Saved entries:
━━━━━━━━━━━━━━━━

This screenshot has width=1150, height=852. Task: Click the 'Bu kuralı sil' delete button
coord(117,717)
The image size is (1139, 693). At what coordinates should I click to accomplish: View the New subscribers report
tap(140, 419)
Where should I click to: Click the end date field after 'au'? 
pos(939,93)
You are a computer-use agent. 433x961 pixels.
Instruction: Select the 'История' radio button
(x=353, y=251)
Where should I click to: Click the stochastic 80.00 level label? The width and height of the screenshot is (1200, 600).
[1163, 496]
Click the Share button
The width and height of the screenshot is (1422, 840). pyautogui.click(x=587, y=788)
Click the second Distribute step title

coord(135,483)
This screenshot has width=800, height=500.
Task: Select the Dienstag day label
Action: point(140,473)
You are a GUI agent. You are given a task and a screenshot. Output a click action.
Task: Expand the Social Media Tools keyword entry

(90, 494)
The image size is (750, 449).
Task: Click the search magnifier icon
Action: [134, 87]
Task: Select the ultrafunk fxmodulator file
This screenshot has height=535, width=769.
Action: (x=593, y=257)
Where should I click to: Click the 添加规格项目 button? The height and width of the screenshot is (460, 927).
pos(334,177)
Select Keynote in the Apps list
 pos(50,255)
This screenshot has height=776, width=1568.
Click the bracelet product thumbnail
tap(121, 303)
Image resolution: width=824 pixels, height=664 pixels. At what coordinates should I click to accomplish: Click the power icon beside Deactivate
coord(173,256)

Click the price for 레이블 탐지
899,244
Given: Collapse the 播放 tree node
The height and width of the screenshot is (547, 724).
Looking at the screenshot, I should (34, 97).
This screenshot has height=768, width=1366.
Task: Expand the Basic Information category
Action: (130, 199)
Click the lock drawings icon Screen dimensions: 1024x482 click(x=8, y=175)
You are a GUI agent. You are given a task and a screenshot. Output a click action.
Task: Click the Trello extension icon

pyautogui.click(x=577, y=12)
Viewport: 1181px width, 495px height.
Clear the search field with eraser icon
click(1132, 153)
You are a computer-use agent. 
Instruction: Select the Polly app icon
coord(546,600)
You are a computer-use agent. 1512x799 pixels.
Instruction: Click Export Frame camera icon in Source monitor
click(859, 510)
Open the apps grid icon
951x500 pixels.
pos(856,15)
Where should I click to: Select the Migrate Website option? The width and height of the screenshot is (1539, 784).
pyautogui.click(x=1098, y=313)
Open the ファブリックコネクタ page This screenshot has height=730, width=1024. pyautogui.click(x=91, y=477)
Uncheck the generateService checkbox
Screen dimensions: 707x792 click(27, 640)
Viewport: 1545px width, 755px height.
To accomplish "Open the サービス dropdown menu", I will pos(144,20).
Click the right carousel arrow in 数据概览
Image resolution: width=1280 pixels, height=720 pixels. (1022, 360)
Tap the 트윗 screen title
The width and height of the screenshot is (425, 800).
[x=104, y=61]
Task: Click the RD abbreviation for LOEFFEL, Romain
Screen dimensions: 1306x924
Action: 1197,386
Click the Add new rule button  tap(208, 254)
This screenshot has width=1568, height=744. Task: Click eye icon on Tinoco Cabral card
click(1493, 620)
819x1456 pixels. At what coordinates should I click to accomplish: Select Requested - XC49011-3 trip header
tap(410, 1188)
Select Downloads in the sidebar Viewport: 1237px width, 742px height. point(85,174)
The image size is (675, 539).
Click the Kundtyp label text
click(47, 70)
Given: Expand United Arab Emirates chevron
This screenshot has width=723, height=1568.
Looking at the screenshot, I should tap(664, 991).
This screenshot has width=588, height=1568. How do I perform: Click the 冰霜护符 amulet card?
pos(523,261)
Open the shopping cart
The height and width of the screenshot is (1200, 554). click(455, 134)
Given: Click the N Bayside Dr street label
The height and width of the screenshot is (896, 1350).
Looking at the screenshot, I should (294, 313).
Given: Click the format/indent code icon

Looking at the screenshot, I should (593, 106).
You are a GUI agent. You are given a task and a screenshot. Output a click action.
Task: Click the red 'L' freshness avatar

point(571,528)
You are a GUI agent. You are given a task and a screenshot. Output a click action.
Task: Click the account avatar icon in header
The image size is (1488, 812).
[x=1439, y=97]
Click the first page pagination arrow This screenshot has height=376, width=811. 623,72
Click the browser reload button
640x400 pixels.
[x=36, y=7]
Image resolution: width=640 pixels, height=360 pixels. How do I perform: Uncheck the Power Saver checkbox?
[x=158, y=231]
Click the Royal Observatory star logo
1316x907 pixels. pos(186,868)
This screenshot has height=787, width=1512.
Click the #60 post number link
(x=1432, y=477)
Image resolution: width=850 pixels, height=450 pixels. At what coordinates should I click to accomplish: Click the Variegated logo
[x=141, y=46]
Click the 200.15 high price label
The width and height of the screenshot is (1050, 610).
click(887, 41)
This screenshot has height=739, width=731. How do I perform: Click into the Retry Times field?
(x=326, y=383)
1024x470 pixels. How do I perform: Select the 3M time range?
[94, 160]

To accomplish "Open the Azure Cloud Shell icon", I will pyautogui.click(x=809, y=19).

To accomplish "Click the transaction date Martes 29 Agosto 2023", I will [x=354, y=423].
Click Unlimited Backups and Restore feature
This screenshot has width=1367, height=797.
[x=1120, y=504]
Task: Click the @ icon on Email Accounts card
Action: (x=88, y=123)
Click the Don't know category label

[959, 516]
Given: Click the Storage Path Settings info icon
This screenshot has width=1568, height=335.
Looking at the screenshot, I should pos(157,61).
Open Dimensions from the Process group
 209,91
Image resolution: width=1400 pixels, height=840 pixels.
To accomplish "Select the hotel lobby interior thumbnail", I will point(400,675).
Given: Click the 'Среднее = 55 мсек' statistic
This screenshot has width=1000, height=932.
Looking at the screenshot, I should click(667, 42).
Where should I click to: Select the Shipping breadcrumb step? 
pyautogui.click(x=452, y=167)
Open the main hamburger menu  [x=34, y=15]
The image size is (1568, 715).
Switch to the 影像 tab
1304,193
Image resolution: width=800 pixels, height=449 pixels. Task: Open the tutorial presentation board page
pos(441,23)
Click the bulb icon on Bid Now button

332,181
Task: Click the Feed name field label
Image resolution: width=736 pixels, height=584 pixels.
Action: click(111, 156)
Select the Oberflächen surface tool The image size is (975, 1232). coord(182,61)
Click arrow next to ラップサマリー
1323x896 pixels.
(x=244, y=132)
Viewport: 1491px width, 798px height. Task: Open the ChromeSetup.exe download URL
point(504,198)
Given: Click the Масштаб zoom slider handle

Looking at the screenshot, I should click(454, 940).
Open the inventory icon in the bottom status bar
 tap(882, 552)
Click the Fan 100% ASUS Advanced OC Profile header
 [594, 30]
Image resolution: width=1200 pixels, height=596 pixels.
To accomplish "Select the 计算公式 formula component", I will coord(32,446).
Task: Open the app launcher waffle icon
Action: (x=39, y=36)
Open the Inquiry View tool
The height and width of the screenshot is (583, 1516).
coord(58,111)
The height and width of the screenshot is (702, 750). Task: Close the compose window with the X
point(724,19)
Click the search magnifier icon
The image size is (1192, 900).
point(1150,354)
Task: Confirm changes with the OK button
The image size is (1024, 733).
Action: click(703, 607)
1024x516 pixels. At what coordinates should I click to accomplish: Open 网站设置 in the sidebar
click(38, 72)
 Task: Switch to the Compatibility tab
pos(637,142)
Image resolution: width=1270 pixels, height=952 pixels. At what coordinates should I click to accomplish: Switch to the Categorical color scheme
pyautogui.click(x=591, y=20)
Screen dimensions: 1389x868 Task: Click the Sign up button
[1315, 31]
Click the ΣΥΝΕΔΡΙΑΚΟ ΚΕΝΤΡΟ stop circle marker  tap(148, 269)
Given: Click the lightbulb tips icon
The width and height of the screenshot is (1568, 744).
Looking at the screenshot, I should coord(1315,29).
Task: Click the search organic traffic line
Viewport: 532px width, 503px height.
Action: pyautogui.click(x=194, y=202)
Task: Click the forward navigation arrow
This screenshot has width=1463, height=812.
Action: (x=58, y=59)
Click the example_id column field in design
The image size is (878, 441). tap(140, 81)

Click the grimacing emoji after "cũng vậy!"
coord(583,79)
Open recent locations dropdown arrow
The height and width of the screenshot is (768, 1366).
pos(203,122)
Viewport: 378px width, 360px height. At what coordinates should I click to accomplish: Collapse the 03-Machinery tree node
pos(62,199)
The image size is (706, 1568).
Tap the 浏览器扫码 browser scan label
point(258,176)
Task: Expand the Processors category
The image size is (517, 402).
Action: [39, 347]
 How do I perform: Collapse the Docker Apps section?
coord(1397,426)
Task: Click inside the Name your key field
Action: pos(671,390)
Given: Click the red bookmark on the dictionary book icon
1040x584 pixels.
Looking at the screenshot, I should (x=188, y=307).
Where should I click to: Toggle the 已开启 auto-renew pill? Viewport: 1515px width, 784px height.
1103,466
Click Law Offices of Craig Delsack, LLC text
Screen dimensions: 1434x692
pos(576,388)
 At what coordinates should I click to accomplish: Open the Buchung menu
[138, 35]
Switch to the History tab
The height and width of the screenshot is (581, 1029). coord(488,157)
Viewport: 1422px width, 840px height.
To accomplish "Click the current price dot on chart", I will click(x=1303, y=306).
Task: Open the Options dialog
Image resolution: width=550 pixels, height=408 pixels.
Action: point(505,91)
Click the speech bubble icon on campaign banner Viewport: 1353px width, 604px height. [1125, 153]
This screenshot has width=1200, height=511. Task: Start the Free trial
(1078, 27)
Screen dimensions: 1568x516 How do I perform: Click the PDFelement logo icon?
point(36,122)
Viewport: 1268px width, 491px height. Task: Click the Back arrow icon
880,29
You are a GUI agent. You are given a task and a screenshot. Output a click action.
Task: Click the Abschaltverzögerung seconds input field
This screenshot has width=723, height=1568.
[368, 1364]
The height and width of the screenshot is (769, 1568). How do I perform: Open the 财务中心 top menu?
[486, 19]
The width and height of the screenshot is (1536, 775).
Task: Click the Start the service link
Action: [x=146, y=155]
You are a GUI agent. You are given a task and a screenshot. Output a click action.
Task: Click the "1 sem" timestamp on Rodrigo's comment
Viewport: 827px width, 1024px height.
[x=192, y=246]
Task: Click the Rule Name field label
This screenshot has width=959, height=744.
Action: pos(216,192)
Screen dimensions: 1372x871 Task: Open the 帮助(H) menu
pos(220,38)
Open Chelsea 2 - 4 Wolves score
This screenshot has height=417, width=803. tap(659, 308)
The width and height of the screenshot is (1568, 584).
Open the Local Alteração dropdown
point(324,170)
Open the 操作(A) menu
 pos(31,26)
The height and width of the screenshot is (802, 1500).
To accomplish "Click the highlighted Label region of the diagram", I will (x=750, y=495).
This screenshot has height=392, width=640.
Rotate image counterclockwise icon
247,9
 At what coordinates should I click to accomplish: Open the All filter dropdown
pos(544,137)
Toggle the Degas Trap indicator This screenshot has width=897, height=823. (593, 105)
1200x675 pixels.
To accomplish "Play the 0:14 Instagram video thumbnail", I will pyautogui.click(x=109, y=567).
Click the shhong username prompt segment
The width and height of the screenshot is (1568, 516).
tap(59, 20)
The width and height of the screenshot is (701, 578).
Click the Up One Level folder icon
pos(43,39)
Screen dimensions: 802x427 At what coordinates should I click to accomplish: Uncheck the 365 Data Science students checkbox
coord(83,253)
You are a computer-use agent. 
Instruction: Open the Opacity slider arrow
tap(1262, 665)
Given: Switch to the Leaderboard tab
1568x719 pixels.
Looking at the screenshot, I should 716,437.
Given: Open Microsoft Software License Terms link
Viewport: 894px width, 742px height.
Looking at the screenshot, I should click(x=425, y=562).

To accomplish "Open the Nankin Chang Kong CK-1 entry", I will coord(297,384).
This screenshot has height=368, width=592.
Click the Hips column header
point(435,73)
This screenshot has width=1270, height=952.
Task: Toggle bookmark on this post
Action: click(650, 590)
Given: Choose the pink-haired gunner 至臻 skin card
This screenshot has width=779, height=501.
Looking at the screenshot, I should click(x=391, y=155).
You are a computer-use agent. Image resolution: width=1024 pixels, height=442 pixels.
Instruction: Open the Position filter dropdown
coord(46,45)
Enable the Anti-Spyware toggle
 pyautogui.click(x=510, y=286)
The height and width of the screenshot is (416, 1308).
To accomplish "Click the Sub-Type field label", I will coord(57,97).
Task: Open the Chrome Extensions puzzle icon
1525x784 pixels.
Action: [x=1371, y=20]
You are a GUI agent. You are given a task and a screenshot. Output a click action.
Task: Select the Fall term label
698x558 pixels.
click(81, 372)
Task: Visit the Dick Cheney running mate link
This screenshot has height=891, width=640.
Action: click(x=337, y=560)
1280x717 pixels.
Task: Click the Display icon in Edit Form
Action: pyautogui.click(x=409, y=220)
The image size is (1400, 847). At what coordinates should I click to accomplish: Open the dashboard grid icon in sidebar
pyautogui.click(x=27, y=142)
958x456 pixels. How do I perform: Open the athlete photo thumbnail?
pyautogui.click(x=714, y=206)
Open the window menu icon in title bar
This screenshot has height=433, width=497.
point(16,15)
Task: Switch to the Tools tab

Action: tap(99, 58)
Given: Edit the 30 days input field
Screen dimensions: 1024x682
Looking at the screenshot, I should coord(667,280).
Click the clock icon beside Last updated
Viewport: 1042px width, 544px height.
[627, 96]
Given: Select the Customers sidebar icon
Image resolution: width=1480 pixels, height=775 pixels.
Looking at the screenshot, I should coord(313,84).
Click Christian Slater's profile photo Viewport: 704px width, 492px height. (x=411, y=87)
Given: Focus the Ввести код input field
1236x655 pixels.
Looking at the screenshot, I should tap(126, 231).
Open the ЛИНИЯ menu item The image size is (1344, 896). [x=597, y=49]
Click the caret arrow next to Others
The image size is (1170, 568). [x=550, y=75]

━━━━━━━━━━━━━━━━

Task brief:
Copy the entries word for word. Start at the first line and end with the line containing "You are a computer-use agent. 433x961 pixels.".

Expected output:
This screenshot has width=1150, height=852. Task: Click the 'Bu kuralı sil' delete button
coord(117,717)
The image size is (1139, 693). At what coordinates should I click to accomplish: View the New subscribers report
tap(140, 419)
Where should I click to: Click the end date field after 'au'? 
pos(939,93)
You are a computer-use agent. 433x961 pixels.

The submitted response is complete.